È un fatto che il fuocherello della nuova guerra fredda si è subito spento, forse per mancanza di combustibile, forse per rispetto dei duellanti, che sono – lo vedete – due attempati signori. Gli insiders spiegano poi i retroscena del violento scambio di accuse. Nel nuovo scenario di multilateralismo, il presidente americano ha voluto mettere in guardia gli alleati europei contro le sirene orientali. In particolare bocciando l’ipotesi del North Stream, il gasdotto tra Russia e Germania: una nuova “via della seta” con cui il Cremlino tenta di spostare verso Ovest le sue pedine della sfida planetaria.
Se questa è la posta in gioco, si capiscono bene le reciproche rudezze. Ma permettete: qui c’è un problema di stile, figlio dei nostri giorni sgangherati. Ai tempi della guerra fredda i messaggi erano ben più essenziali e dignitosi. Per dirne una, i sovietici e i tedeschi dell’Est ci misero una sola notte – tra il 12 e il 13 di agosto del 1961 – a dividere in due la città di Berlino, e senza avvertire nessuno. E quando Jack Kennedy volle contestare l’affronto, il 26 giugno 1963, si spostò personalmente ai piedi del Muro per pronunciare quello che è passato alla storia come l’atto di fede dell’Occidente democratico: Ich bin ein Berliner, “io sono un cittadino di Berlino”.

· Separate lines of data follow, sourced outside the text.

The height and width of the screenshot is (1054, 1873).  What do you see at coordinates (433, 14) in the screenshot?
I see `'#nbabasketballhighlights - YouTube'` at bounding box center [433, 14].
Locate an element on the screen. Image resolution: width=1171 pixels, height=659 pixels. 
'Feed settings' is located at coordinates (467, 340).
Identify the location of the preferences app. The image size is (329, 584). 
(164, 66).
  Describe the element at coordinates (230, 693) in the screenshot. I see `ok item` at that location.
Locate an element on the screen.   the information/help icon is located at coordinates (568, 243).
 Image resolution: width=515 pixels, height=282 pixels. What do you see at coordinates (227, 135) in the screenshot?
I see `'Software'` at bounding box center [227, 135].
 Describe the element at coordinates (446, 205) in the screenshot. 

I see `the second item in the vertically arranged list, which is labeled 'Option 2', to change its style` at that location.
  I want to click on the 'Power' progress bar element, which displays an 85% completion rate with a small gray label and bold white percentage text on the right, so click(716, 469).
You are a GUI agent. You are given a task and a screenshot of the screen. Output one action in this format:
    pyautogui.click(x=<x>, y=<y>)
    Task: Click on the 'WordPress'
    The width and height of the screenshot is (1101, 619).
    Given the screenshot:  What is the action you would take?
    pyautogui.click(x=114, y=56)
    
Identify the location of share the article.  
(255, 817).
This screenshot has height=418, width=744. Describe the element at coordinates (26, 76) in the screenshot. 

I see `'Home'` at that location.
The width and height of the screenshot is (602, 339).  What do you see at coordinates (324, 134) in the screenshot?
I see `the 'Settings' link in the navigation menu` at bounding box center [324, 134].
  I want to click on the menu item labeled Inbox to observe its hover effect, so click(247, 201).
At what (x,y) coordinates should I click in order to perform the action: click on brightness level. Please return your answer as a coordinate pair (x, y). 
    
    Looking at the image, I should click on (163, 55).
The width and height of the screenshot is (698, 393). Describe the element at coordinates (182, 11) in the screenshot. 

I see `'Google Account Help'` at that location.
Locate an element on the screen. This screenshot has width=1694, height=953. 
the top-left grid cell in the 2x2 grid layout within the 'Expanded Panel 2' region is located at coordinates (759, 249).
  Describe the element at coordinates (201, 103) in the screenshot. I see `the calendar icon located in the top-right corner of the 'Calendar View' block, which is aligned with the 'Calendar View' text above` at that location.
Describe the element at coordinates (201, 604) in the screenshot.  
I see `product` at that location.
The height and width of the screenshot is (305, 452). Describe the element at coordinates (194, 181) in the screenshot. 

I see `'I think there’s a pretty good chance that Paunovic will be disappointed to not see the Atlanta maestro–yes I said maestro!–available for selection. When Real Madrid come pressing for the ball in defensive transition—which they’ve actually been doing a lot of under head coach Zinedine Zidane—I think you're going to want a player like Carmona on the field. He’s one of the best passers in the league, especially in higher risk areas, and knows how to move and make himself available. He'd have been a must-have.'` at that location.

Ai laudatori del tempo antico, bisogna tuttavia ricordare che anche la guerra fredda fu epoca di “miseria e nobiltà. Per esempio Richard Nixon diede fuori di matto quando – forse stressato dalle lentezze del dialogo est-ovest – minacciò una pioggia di bombe atomiche sulle capitali dell’impero del male, da Mosca a Pechino. L’uscita fu così improvvida e fuor di misura che – nel tentativo di nobilitarla – fior di politoligi americani coniarono quella che ancor oggi nei manuali di scienza politica viene definita la “teoria del pazzo”: the madman theory.
E ancor prima: che dire della rissa che andò in scena nell’austero auditorium del Palazzo di vetro, il 12 ottobre 1960, durante i lavori della quindicesima sessione generale dell’Onu? In quell’occasione, indispettito dalle critiche, l’altrimenti bonario a accomodante Nikita Krusciov perse letteralmente le staffe. Si tolse una scarpa – una robusta scarpa sovietica – e la sbattè ripetutamente sul banco, pronunciando espressioni che gli interpreti simultanei si rifiutarono di tradurre.